- PASSAGE SHOWN:
When you hear about saddle sores, you think about the old toughened cowboys riding on the range, day after day, herding cattle. After long hours in the saddle, you’d imagine a saddle sore or two would be common. Who would ever imagine that an immaculately dressed, classical dressage rider could ever have something so awful in common with a grizzled old cowboy? Well we do. It is a topic that is rarely spoken about, especially in dressage circles, but it does happen. I have up close and personal experience in this area myself. Saddle sores are painful, embarrassing and hard to treat, but with a little attention, you can avoid this horrible condition.
Saddle sores are effectively a boil caused by extended pressure and friction. Severe sores can be open and weeping. Dressage saddle sores are about the size of a marble. The most common area they can develop are around your underwear line.

- MATERIAL PROVIDED:

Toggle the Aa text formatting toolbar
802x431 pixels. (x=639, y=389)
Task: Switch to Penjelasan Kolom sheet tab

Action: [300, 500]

- EXERCISE AIM: Please rewrite the stretch of the saddle sores passage from "Saddle sores are effectively" through "your underwear line.", changing "marble" to "grape".

- SOLUTION FOR THIS PROBLEM:
Saddle sores are effectively a boil caused by extended pressure and friction. Severe sores can be open and weeping. Dressage saddle sores are about the size of a grape. The most common area they can develop are around your underwear line.